Apreensão de patinetes gera questionamento sobre legislação

13 de mai. de 2022

Ação realizada na capital paulista levanta dúvidas em usuários e espectativa por mudanças na lei

No mês de abril, as ruas da Zona Oeste de São Paulo (SP) foram o local de uma ação policial que resultou na apreensão de patinetes elétricos e scooters. A operação realizada por guardas de trânsito gerou questionamentos a respeito de uma regulamentação específica para esse tipo de transporte.
Os patinetes elétricos já são comuns em inúmeros países e se apresentam como uma alternativa favorável para a mobilidade urbana. Apenas em 2019, a importação desses veículos subiu 735%, ultrapassando a marca de 91 mil unidades chegadas ao país naquele ano, de acordo com o levantamento feito pela Associação Brasileira do Veículo Elétrico (Abve).
Ainda segundo a ABVE, as vendas desses veículos cresceram 115% no primeiro semestre de 2022 na comparação com os três primeiros meses do ano passado. Atualmente, a procura tem sido ligada ao aumento no preço dos combustíveis, já que só em 2021 a gasolina teve reajuste de preço 16 vezes.
Porém, a breve e recente legislação do Conselho Nacional de Trânsito (CONTRAN) que trata especificamente desses veículos acaba por gerar dúvidas entre os usuários e questionamentos a respeito da ação policial na capital paulista.
De acordo com a Resolução Nº 947 de março 2022 do CONTRAN, trata-se de ciclomotor todo veículo de 2 ou 3 rodas provido de motor de combustão interna, cuja cilindrada não exceda a 50cm³ ou de motor de propulsão elétrica com potência máxima de 4kW e 50 km/h de velocidade máxima de fabricação. Já sobre o registro desse tipo de veículo, a Resolução Nº 934 de março de 2022 do CONTRAN prevê a apresentação de nota fiscal e documentos do proprietário, sendo RG e CPF. No caso de ciclomotores fabricados antes de 31 de julho de 2015 e que não possuam código específico de marca/modelo/versão, será exigido o laudo de vistoria do mesmo. Em relação às obrigatoriedades, a Resolução Nº 940 de março de 2022 do CONTRAN versa sobre a obrigatoriedade do uso de capacetes para condutor e passageiro desse tipo de veículo automotor.
Em nota, a ABVE se pronunciou repudiando a iniciativa durante a operação. “A alegação da autoridade policial para a apreensão – os patinetes teriam acelerador e, portanto, se enquadrariam nas restrições válidas para motos e scooters elétricas com dispositivo de variação de potência – é descabida e sem amparo na legislação”, diz trecho da nota.

Eletromobilidade

A associação ainda pontuou que a ação desestimula a eletromobilidade na maior cidade do país, identificado como o futuro do transporte em todo o mundo, mas que, no Brasil, ainda encontra dificuldades.
A eletromobilidade é o uso de veículos movidos por eletricidade e vai desde a fabricação deles até a infraestrutura para seu uso.
O cenário do setor hoje encontra fatores favoráveis, em especial quando se fala em sustentabilidade e redução da emissão de gás carbônico na atmosfera, uma das metas da Organização das Nações Unidas (ONU) na Agenda 2030 que prevê a adoção de medidas urgentes para combater a mudança climática.

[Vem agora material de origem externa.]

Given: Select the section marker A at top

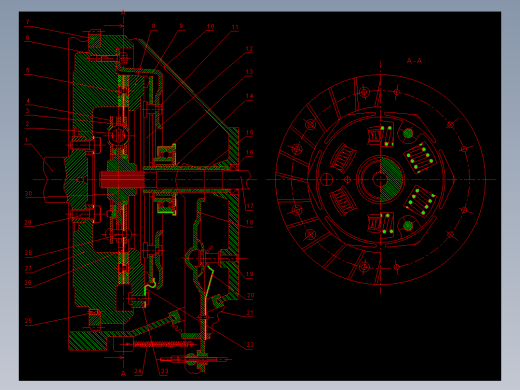Looking at the screenshot, I should [x=123, y=13].
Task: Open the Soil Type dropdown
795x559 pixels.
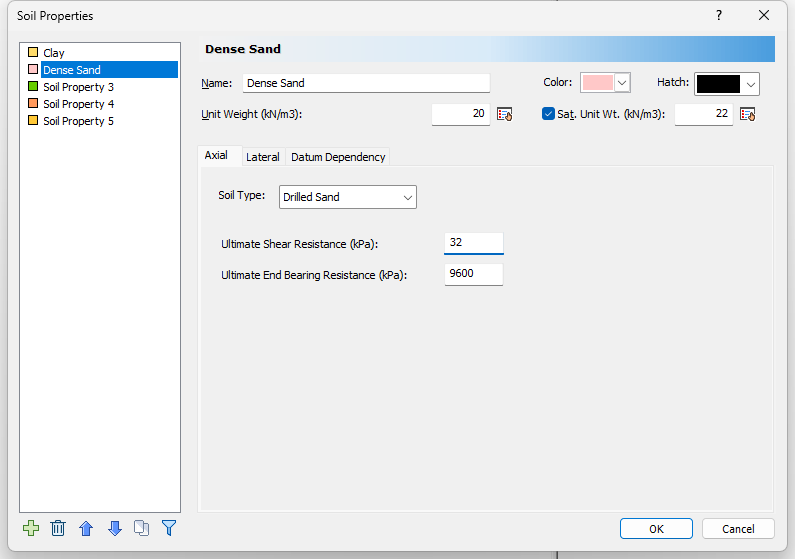Action: click(x=347, y=197)
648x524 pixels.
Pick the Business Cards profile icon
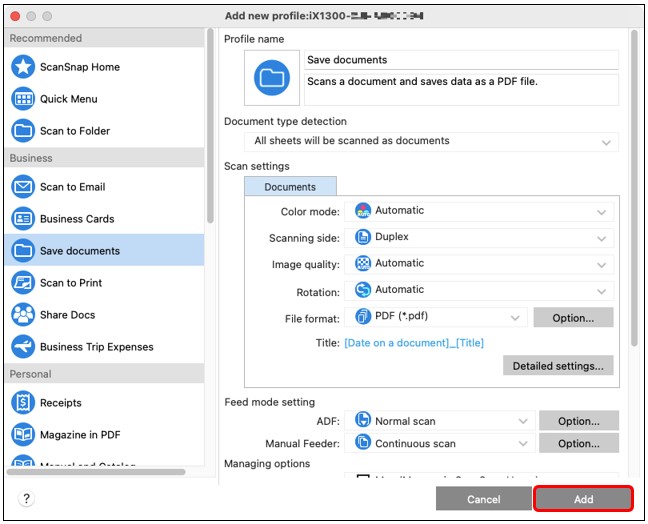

Legislação em outros países

Em contrapartida, diversos países já caminham em direção à essa mudança de cenário e contam com a infraestrutura e a legislação necessária para a adaptação da população. Países europeus, como a Espanha, Reino Unido e Alemanha, por exemplo, já aprovaram leis específicas que preveem acabar com os carros movidos à gasolina em breve, entre 2030 e 2040, quando não será mais permitida a venda desse tipo de veículo.
Para contribuir com isso, os postos de combustíveis devem instalar pontos de recarga elétricos, bem como as cidades precisarão impulsionar a mobilidade sustentável.
O primeiro-ministro britânico, Boris Johnson, anunciou quase 2,4 bilhões de libras em subsídios e suporte para infraestrutura de carregamento, desenvolvimento e produção de veículos elétricos. Enquanto isso, na Alemanha, a BMW anunciou que gastará 400 milhões de euros para adicionar uma linha de montagem de carros elétricos em sua principal fábrica em Munique.